By Staff | Aug 24, 2012

Rivalries seem to be part of being human. Our earliest rivalries are with our own brothers and sisters. Then we go off to school where we have rivalries with our classmates, then other schools.

Fortunately, we grow up and the rivalries do not seem as important. That is what a declining population that is increasingly elderly will teach you to do.

Rivalries still exist and today the competition is fierce for what appears to be a drought-reduced crop. The groups are both the producers and the users with each trying to work their way through this situation. As a producer of corn and soybeans, I am wondering just what I will have available to sell in the coming months to cover my expenses for this year and prepare for next year.

Until the combine starts and the yield monitor indicates my actual numbers, I am going on the estimation of a crop that is 60 percent of normal. That reduces 180 bushels per acre corn crop to 108.

My combine will work 60 percent as hard and use less diesel fuel. At harvest’s end, my bins will only contain 60 percent of what they held in previous years. My trips to deliver my crop will be 60 percent of normal.

I am counting heavily on crop insurance. After paying into crop insurance for many years, this will be the first year I will file a claim.

I believe every farmer has a one sentence prayer that goes, “Lord, let me be in business a year from now.”

While I am doing my best to stay in business, so are the people that depend on my crops; the livestock producers, ethanol plants and export buyers. I want them to remain healthy and in business a year from now.

It bothers me when one group wants preferential treatment and singles out another group to pay the price for their preferential treatment. The cattlemen’s organization wants the ethanol plants to go away and return to the days of cheap corn. They are using this calamity to justify their argument.

The days of cheap corn are coming; it just won’t be this year.
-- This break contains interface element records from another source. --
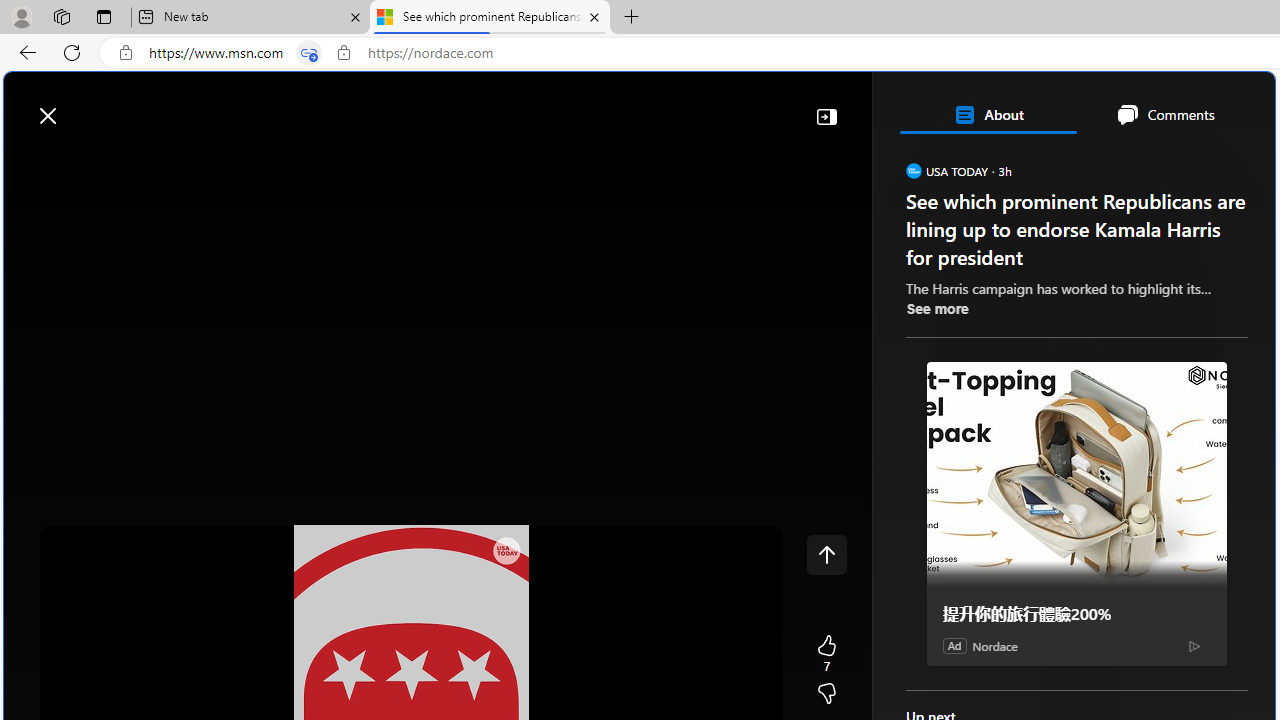
Open settings (1230, 105)
Web search (283, 105)
Class: control icon-only (826, 554)
Personalize (1195, 162)
Given the description of an element on the screen output the (x, y) to click on. 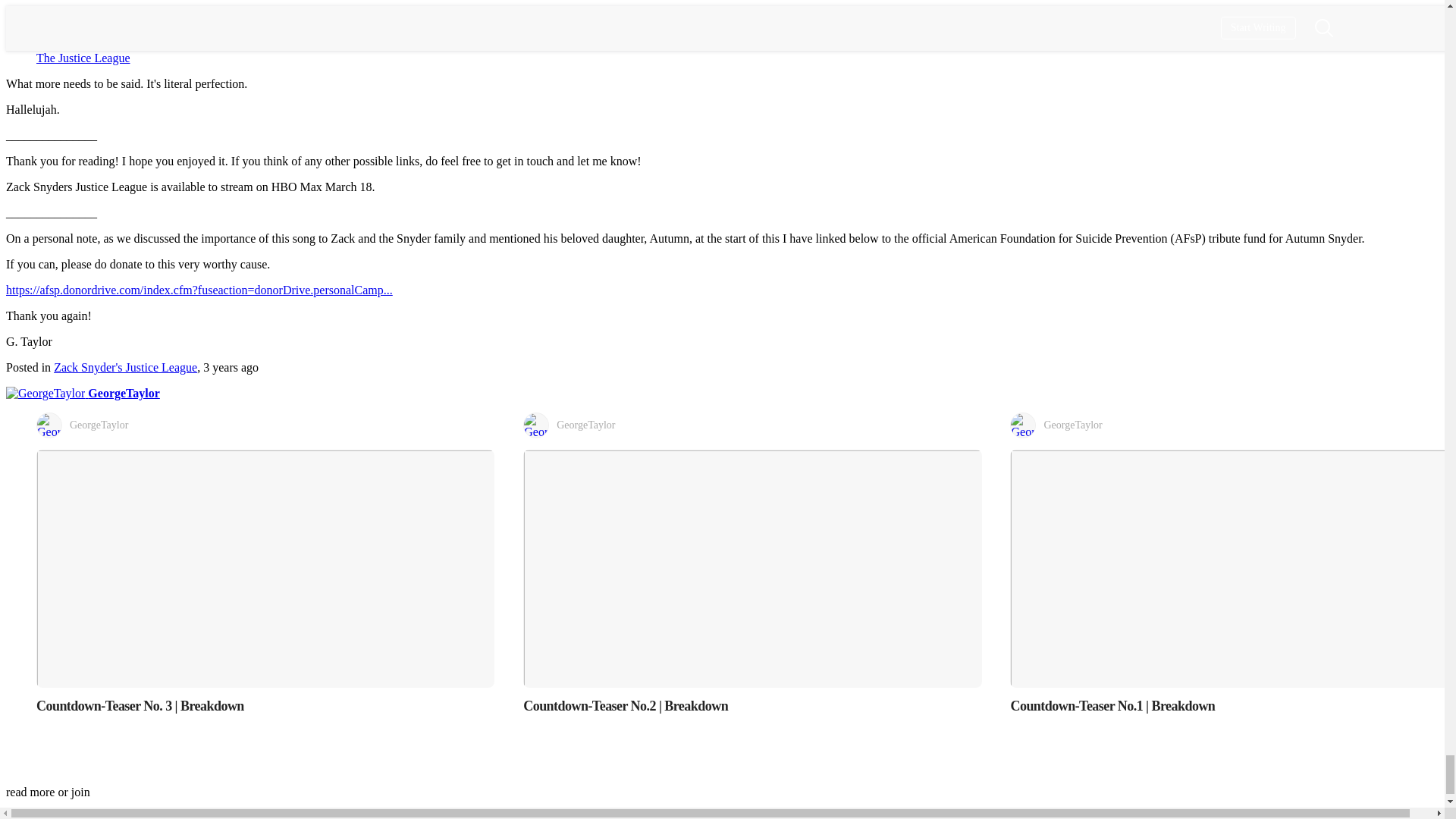
The Justice League (83, 57)
Zack Snyder's Justice League (124, 367)
GeorgeTaylor (751, 425)
GeorgeTaylor (265, 425)
GeorgeTaylor (82, 392)
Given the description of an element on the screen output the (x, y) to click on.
The drought has put all of us in uncharted territory and it is a time when we need to work together and not seek to improve one’s welfare at the expense of another.

When times are tough, I believe a little humor is needed so here is my story.

Ole and Sven went to truck driving school. At the end of the school, it was time for the final exam and it was an oral exam.

The instructor sat down with Ole and said, “Ole, you are starting down a mountain pass and Sven is sleeping in the bunk behind you.

“You are fully loaded and you just lost your brakes. On one side of you is a drop off of 1,000 feet and coming at you the other way is a school bus with kids in it. What are you going to do?”

Ole thought a minute and said, “Well, I would wake up Sven.”

The instructor said, “What? You would wake up Sven? What kind of an answer is that?”

“Well,” said Ole. “You see, Sven has never seen an accident like this before.”

That is where we are today.

We have never seen an accident like this before. Let’s hope it is a long, long time before we see another one.